▶ Activity
Exact copies of the lines below are the goal; any images in them are dropped.

▶ Information shown
::::::

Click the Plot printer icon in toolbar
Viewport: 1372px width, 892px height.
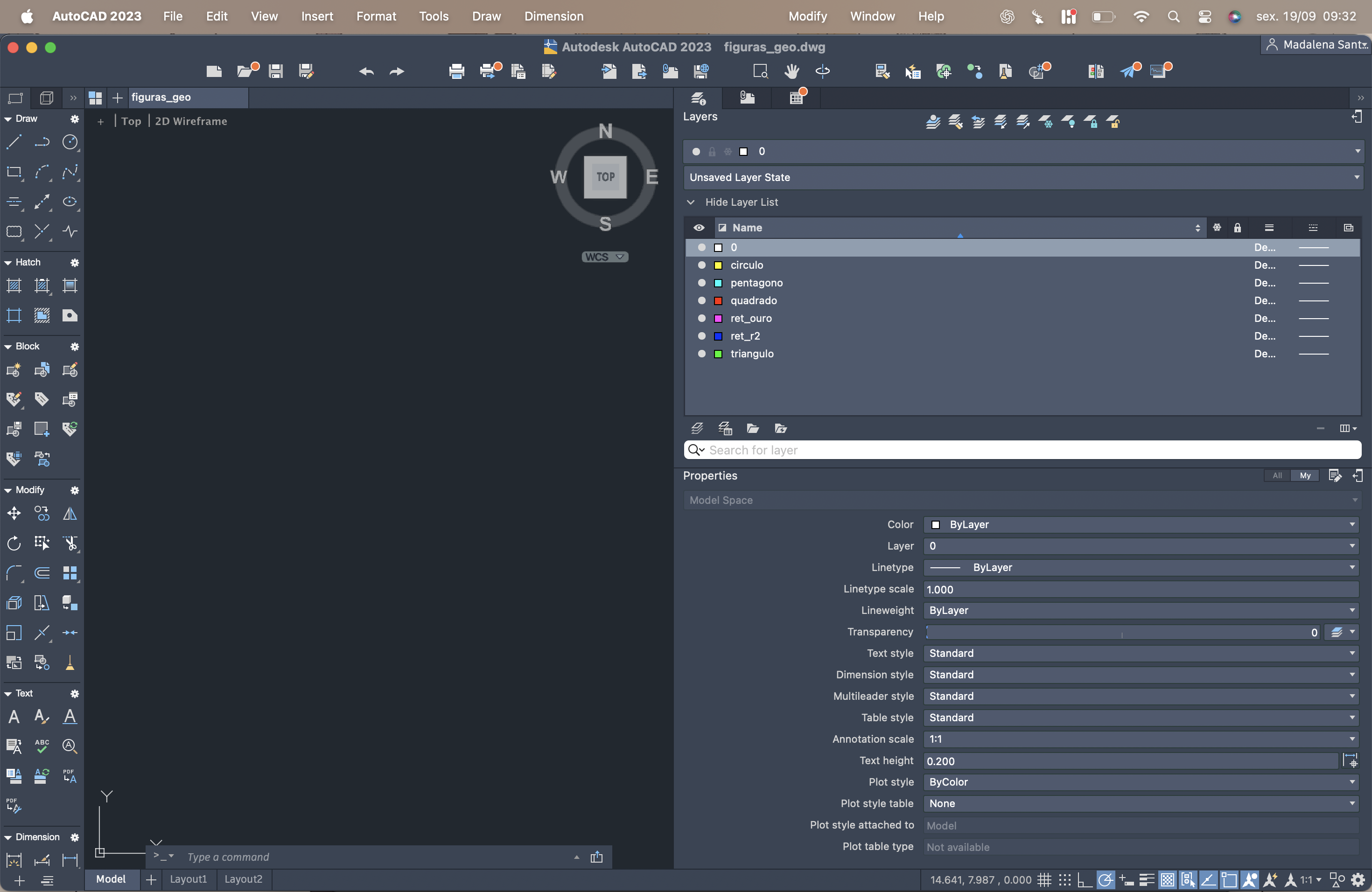(456, 71)
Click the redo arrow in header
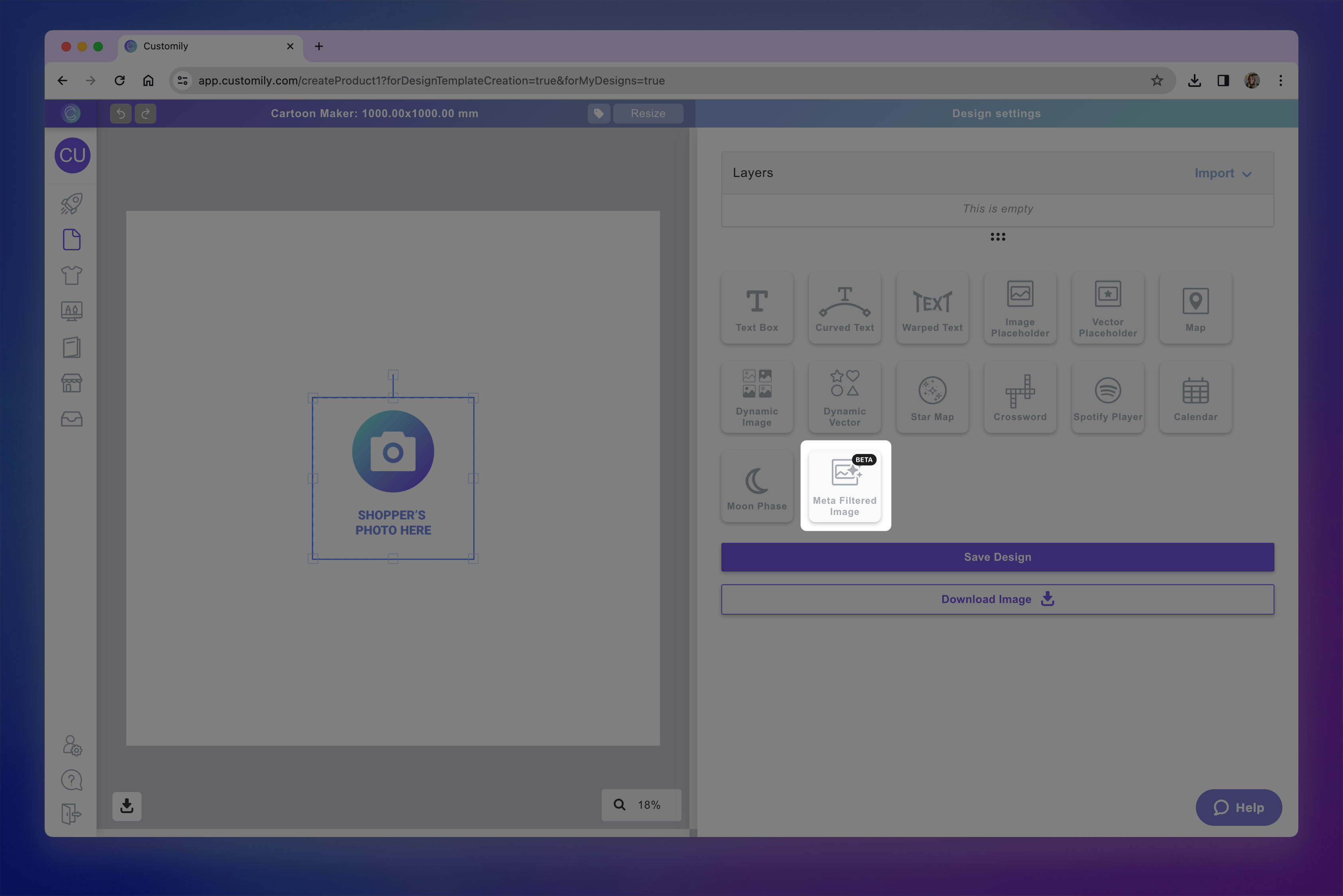The height and width of the screenshot is (896, 1343). (145, 113)
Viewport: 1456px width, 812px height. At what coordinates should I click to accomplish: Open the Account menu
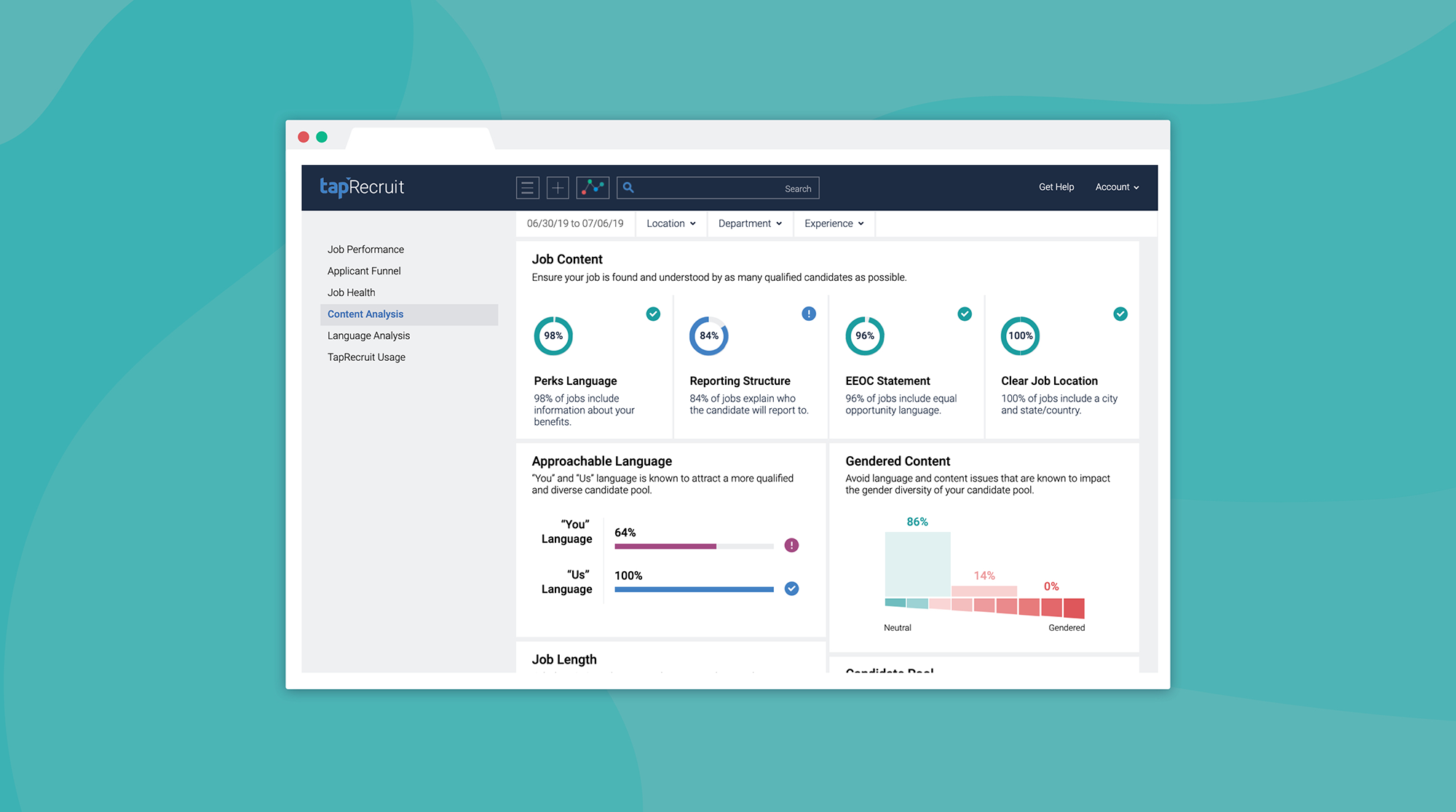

::::::

▶ Solved exercise
Click the Plot printer icon in toolbar
Viewport: 1372px width, 892px height.
(456, 71)
Click the redo arrow in header
The height and width of the screenshot is (896, 1343). (145, 113)
Viewport: 1456px width, 812px height. At what coordinates should I click to accomplish: Open the Account menu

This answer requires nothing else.